**Tâches:**
1 - Transcrivez le passage du texte sur l’Afrique et la politique migratoire de Trump situé entre « En théorie, l’Afrique » et « un certain fatalisme. », bornes incluses.
2 - Poursuivez, s’il vous plaît, le texte sur l’Afrique et la politique migratoire de Trump à partir de sa dernière phrase.

**Texte fourni:**
########################################

En théorie, l’Afrique n’est pas la première cible de la politique migratoire particulièrement restrictive mise en œuvre par l’administration Trump, symbolisée ces derniers jours par des opérations massives d’expulsion de migrants en situation irrégulière. Mais dans les faits, le continent noir ne sera guère épargné. Entre les interdictions d’entrée sur le sol américain imposées à certains pays, les expulsions expéditives de ressortissants étrangers en situation irrégulière et la menace de taxation des transferts de fonds de la diaspora, l’Afrique pourrait être frappée d’une multitude de façons. A cela s’ajoute une réduction drastique de l’aide américaine à destination des pays étrangers. Pour l’Afrique, le retour de Donald Trump à la Maison-Blanche pourrait bien avoir des conséquences profondes. Et pourtant, sur le continent, ces décisions sont accueillies avec un certain fatalisme.
L’Afrique concernée de près
Les images des manifestations qui secouent actuellement les rues de Los Angeles, entre protestataires opposés aux expulsions et forces de l’ordre mobilisées sur ordre du président américain, peuvent sembler lointaines, mais elles concernent de près l’Afrique. Car parmi les migrants illégaux visés par ces rafles, une part non négligeable viendra du continent. Leur expulsion massive posera plusieurs défis. D’abord, une pression sociale supplémentaire dans des pays déjà fragiles, mais aussi un manque à gagner pour des milliers de familles qui dépendent de leurs proches établis aux Etats-Unis pour survivre.

########################################

**Données fournies:**

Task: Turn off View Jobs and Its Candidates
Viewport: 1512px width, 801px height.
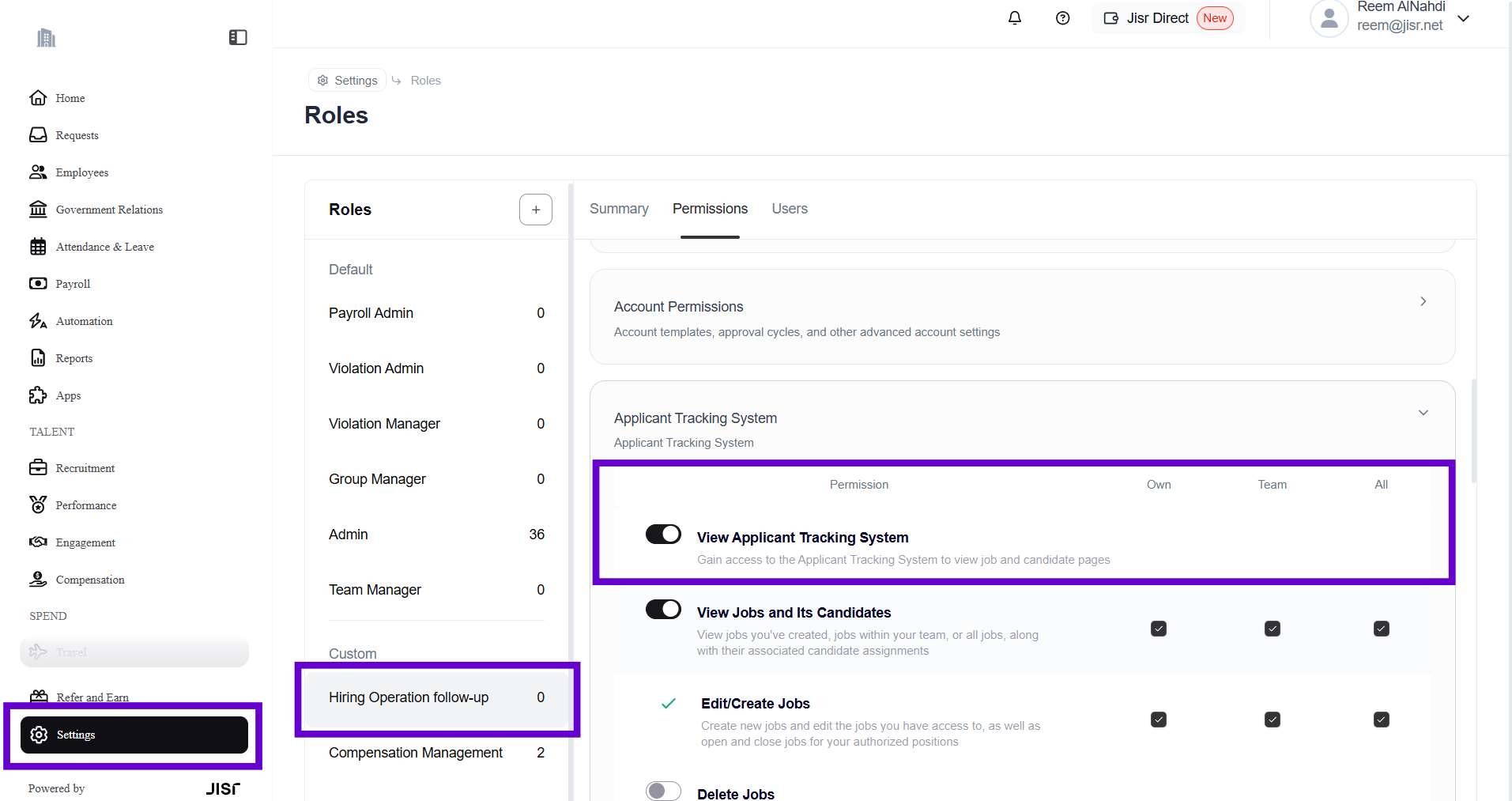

########################################

**Réponses par tâche:**
1 -
En théorie, l’Afrique n’est pas la première cible de la politique migratoire particulièrement restrictive mise en œuvre par l’administration Trump, symbolisée ces derniers jours par des opérations massives d’expulsion de migrants en situation irrégulière. Mais dans les faits, le continent noir ne sera guère épargné. Entre les interdictions d’entrée sur le sol américain imposées à certains pays, les expulsions expéditives de ressortissants étrangers en situation irrégulière et la menace de taxation des transferts de fonds de la diaspora, l’Afrique pourrait être frappée d’une multitude de façons. A cela s’ajoute une réduction drastique de l’aide américaine à destination des pays étrangers. Pour l’Afrique, le retour de Donald Trump à la Maison-Blanche pourrait bien avoir des conséquences profondes. Et pourtant, sur le continent, ces décisions sont accueillies avec un certain fatalisme.

2 -
Des réactions empreintes de malaise
Au-delà de ces expulsions, la question des transferts de fonds est également au cœur des inquiétudes. L’administration Trump envisage de relever les taxes sur les sommes envoyées par les diasporas notamment africaines vers leurs pays d’origine. Ces envois, pourtant essentiels à la survie de nombreuses familles et au soutien des économies locales, pourraient ainsi diminuer. A cela s’ajoute la politique de « Travel ban » qui limite ou interdit l’accès au territoire américain à certains pays. Sur les dix-neufs pays visés, dix sont africains. Les réactions hésitantes empreintes d’un malaise à peine voilé de l’Union africaine, du Tchad ou du Congo-Brazzaville face à cette mesure révèlent à quel point le continent est démuni face à cette autre mesure anti-migratoire. Le cas du Tchad, qui a brandi la menace plutôt risible de mesures de réciprocité, illustre parfaitement cette impuissance. Une menace plus symbolique que réelle, tant les rapports de force sont déséquilibrés.
L’Afrique désarmée…
Et c’est là que réside le cœur du problème : l’Afrique apparaît désarmée face à Donald Trump et à sa politique de fermeture. Elle n’offre que peu de perspectives à ceux qui reviennent ou à ceux qui rêvent encore de partir. Plus de soixante ans après les indépendances, le continent dépend encore largement des aides extérieures pour faire fonctionner ses secteurs vitaux. Entre un système éducatif au rabais et concentré en milieu urbain, des potentiels agricoles laissés en friche et un tissu industriel embryonnaire, l’Afrique peine à proposer un avenir à sa jeunesse toujours plus nombreuse. Mais en dehors de ces faiblesses structurelles connues, le véritable handicap est ailleurs : c’est l’incapacité, jusqu’ici, à impulser un sursaut collectif face à cette politique d’enfermement que met en place le président américain. Aucun signe d’une volonté de réflexion coordonnée à l’échelle panafricaine pour faire face à cette nouvelle donne. Silence des institutions, apathie des dirigeants : tout se passe comme si l’on s’en remettait, une fois encore, au hasard ou à la providence.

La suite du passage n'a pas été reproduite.